Salto de esquí – toda la atención está puesta en el “Penisgate”
Antes del inicio de los Juegos Olímpicos de Invierno, pocos habrían podido adivinar qué tema acapararía los titulares de la primera semana. “Penisgate” es el tema del que todos hablan y hace referencia a un rumor que está circulando. La creencia es que algunos saltadores de esquí estarían utilizando tratamientos de aumento de pene para obtener una ventaja.

Las acusaciones, informadas por primera vez por medios alemanes, sugieren que inyecciones temporales como el ácido hialurónico podrían aumentar el tamaño de los genitales, lo que potencialmente afectaría el ajuste de los trajes de salto de esquí, que son muy ceñidos. Las dimensiones de los trajes están estrictamente reguladas en este deporte, y superficies más grandes podrían, en teoría, ofrecer una mejor sustentación aerodinámica durante los saltos.
El director general de la WADA, Olivier Niggli, confirmó que la agencia está al tanto de los informes y que investigaría si se presenta alguna prueba creíble.
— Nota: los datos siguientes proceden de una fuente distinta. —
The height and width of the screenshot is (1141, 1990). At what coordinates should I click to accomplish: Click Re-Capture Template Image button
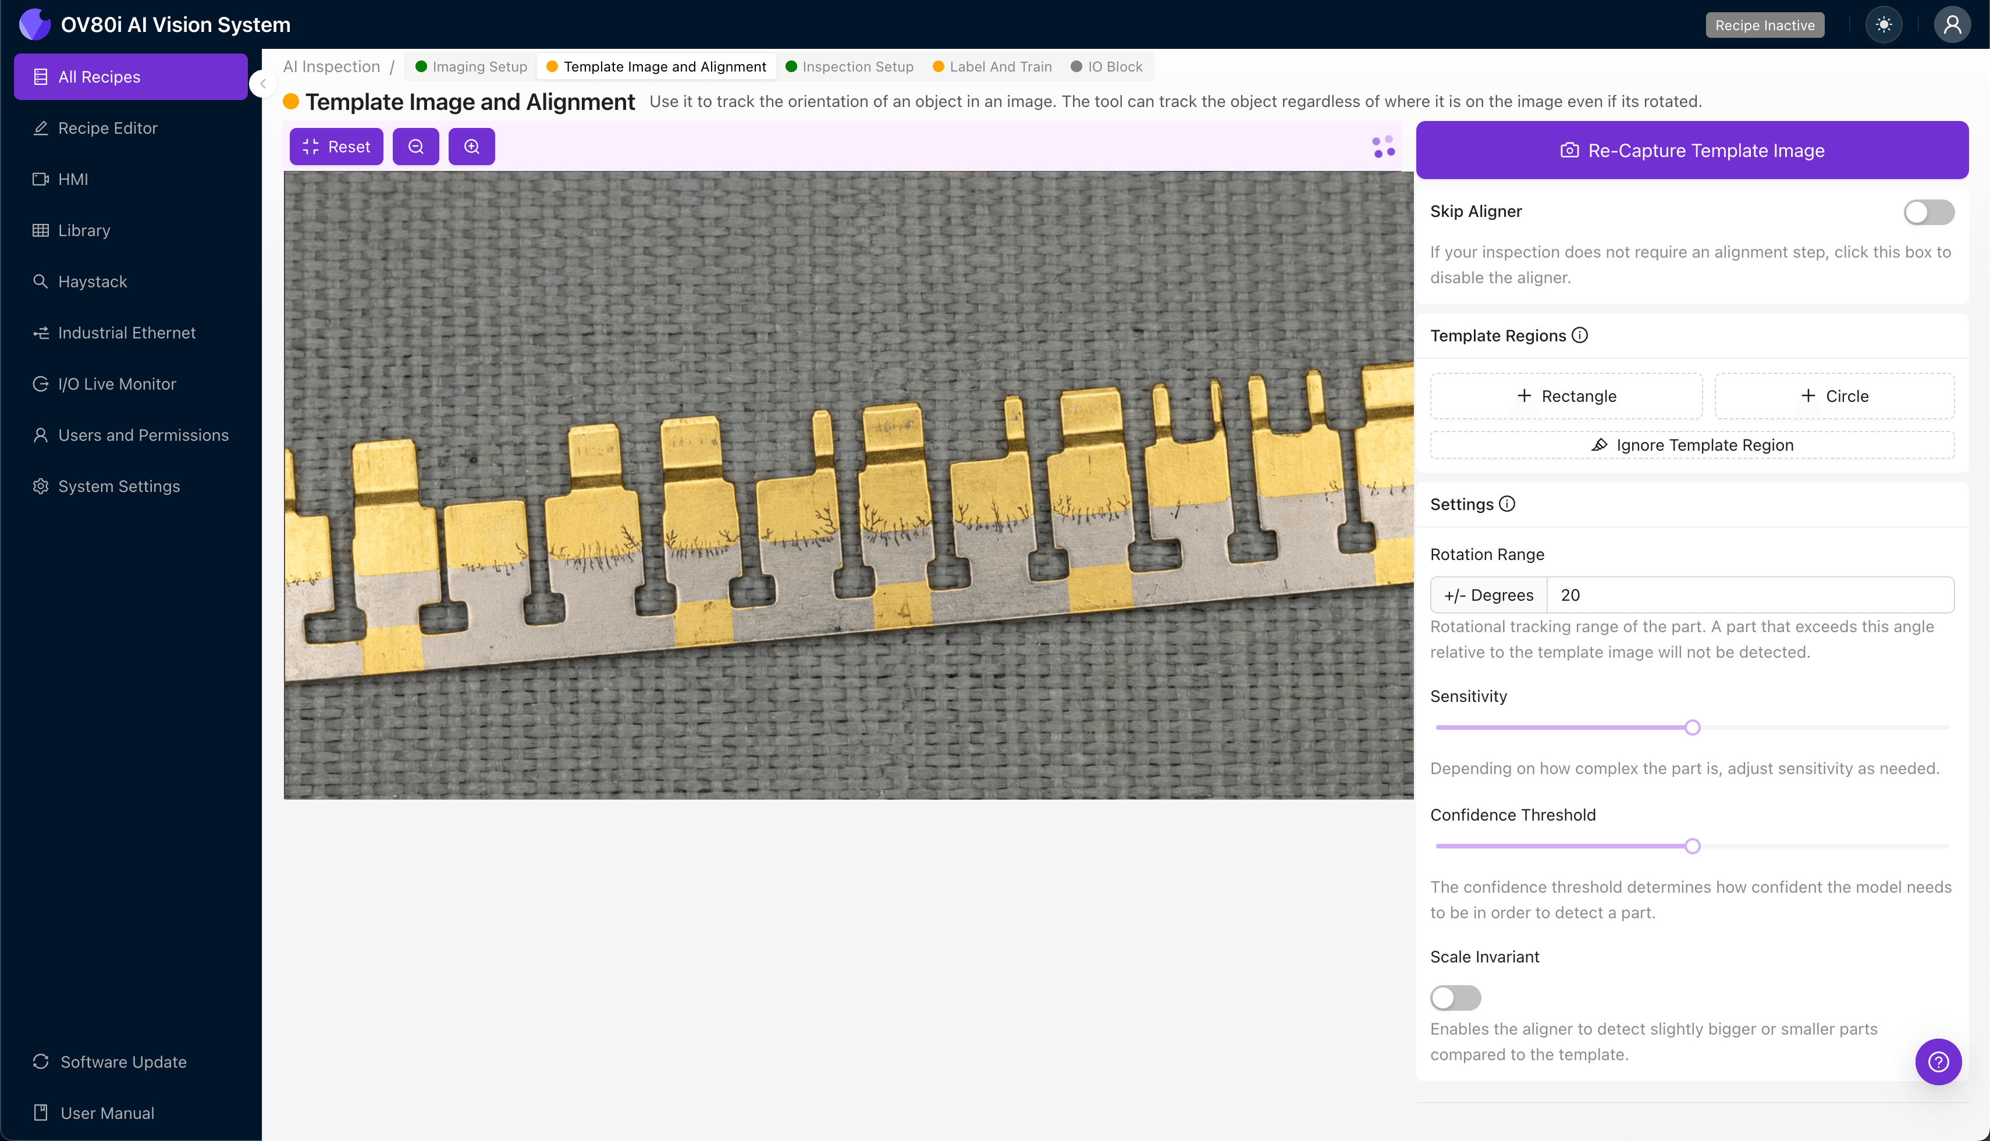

Sin embargo, subrayó que no hay sustancias prohibidas involucradas y que, por el momento, las afirmaciones siguen sin demostrarse.
Informes minimizados
La Federación Internacional de Esquí y Snowboard ha restado importancia a los informes, calificándolos de especulación y afirmando que no hay indicios de que los atletas estén utilizando procedimientos médicos para manipular las medidas del equipamiento.
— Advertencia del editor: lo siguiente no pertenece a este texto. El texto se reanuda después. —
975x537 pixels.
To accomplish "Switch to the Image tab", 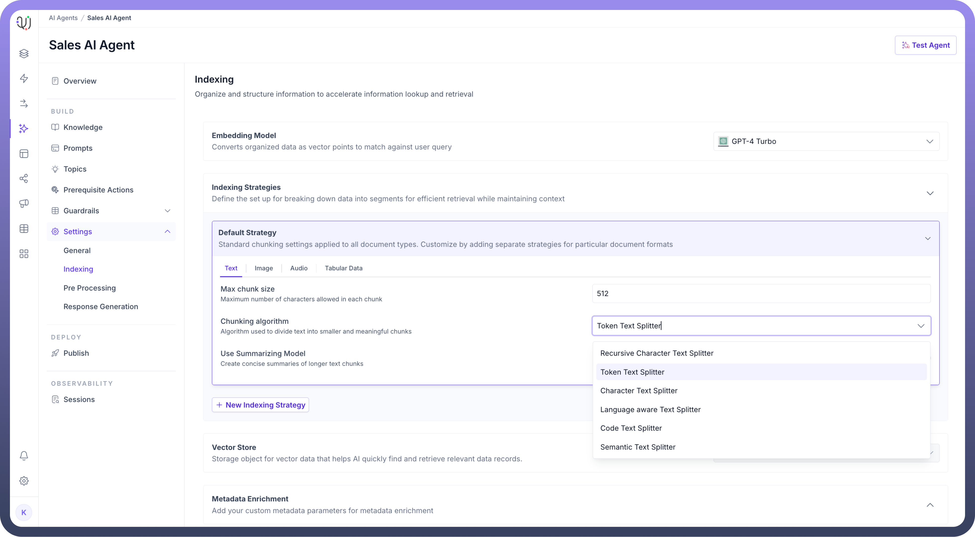I will pos(263,268).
El salto de esquí ha estado bajo un mayor escrutinio en las últimas temporadas debido a problemas de cumplimiento del equipamiento, lo que hace que el tema sea especialmente sensible a medida que se acercan los Juegos Olímpicos.
Los oficiales enfatizaron que los controles de rutina y la aplicación estricta de las normas siguen en vigor, con inspecciones del equipamiento antes y después de cada salto. También aprovecharon la ocasión para recordar a los competidores que cualquier acción fuera del reglamento podría derivar en descalificación.